## BEGIN Document extract
The previous section links common performance problems to the corporate governance practices of SOEs. This section illustrates how some of these problems can be addressed. Each of the success stories below is linked to the introduction of some level of external accountability to the SOE. Even if not all of the case studies are unmitigated success stories, the cases suggest that governance and performance improve significantly when SOEs introduce new external shareholders who demand greater accountability.

This is a strong argument for privatization. Even the privatization of a relatively small portion of the SOE can have a strong salutary effect. However, not all privatizations work. In the course of the research, a number of partially and wholly-privatized SOEs were found that continue to perform badly or fail after the introduction of external shareholders. Governance dysfunctions can persist when the state continues to exercise disproportionate influence, or where new owners do not bring the needed financial resources, or strategy, or management skills to the SOE.

Two further means of enhancing accountability are described below. One is accountability through stakeholder oversight coming from the introduction of external lenders. Arms-length lending relationships with banks as well as bond offerings can introduce greater accountability to SOEs. Another is through increased transparency. One of the reasons that weak governance practices are able to persist unchecked is that SOEs affairs often escape public scrutiny. Increasing reporting and transparency is an additional method for creating greater accountability and improving SOE performance.

Improving performance by broadening the shareholder base


The studies confirm the view that opening the capital of SOEs to strategic investors can significantly improve SOE financial performance and the services that SOEs provide to the public. With the influence of new owners, profitability, sustainability and a greater client orientation often move to the forefront of considerations. A number of SOEs in the region opened their capital to external shareholders, and reformed their governance structures. These reforms had an immediate and lasting effect on boards, information systems, reporting, operational decision making and, ultimately, on performance.
Burkina Faso: The case of ONATEL: Improved governance through a majority privatization to strategic investors

2006 was marked by the partial privatization of ONATEL, one of Burkina Faso’s flagship SOEs. A controlling stake of 51% was sold to Maroctel, the Moroccan telecoms operator, for EUR 225 million. Maroctel is, in turn, controlled by Vivendi (a French communications and entertainment group). The new owners of ONATEL view corporate governance as fundamental to success.

Since the acquisition, the board was restructured and developed a new performance orientation. Of nine board members, five are now nominated by Maroctel. The new directors have much stronger business backgrounds than their government appointed predecessors. As a result, board discussions have become shareholder value oriented. Oversight by government departments was reduced to a minimum while strong operational oversight from the home office of Maroctel was introduced. A “management board” was created that is staffed entirely by telecommunications professionals who meet on a monthly basis to review all key performance indicators.
## END Document extract
## BEGIN Recorded data
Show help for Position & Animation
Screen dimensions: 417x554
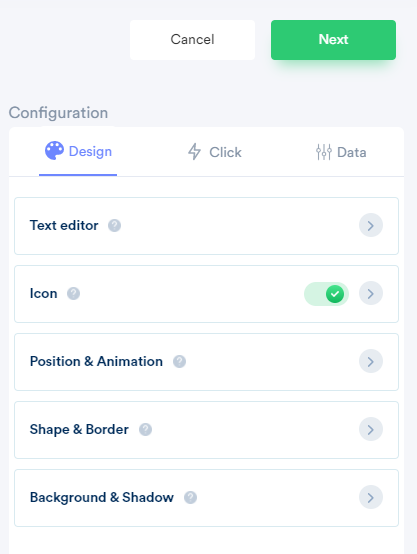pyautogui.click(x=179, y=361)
## END Recorded data
◆ **Task instructions**:
[1] In the SOE governance text above, rewrite the paragraph beginning "Since the acquisition, the board was restructured" as a bulleted list that keeps its main facts.
[2] Using the SOE governance text above, state whether each statement agrees with it. Answer yes or no, and quote the words that decide it.
(a) Maroctel bought a 51% stake in ONATEL for EUR 225 million.
(b) After the acquisition, government appointees hold most of the seats on ONATEL's board.
(c) The text holds that every privatization of an SOE improves its performance.

◆ **Full answers**:
[1]
- After the acquisition, the board was restructured and took on a new performance orientation.
- Maroctel now nominates five of the nine board members.
- The new directors have much stronger business backgrounds than the government-appointed directors before them, so board discussions have become shareholder value oriented.
- Oversight by government departments was reduced to a minimum.
- Strong operational oversight from Maroctel's home office was introduced.
- A "management board" was created. It is staffed entirely by telecommunications professionals who meet monthly to review all key performance indicators.

[2]
(a) Yes: "A controlling stake of 51% was sold to Maroctel, the Moroccan telecoms operator, for EUR 225 million."
(b) No: "Of nine board members, five are now nominated by Maroctel."
(c) No: "However, not all privatizations work."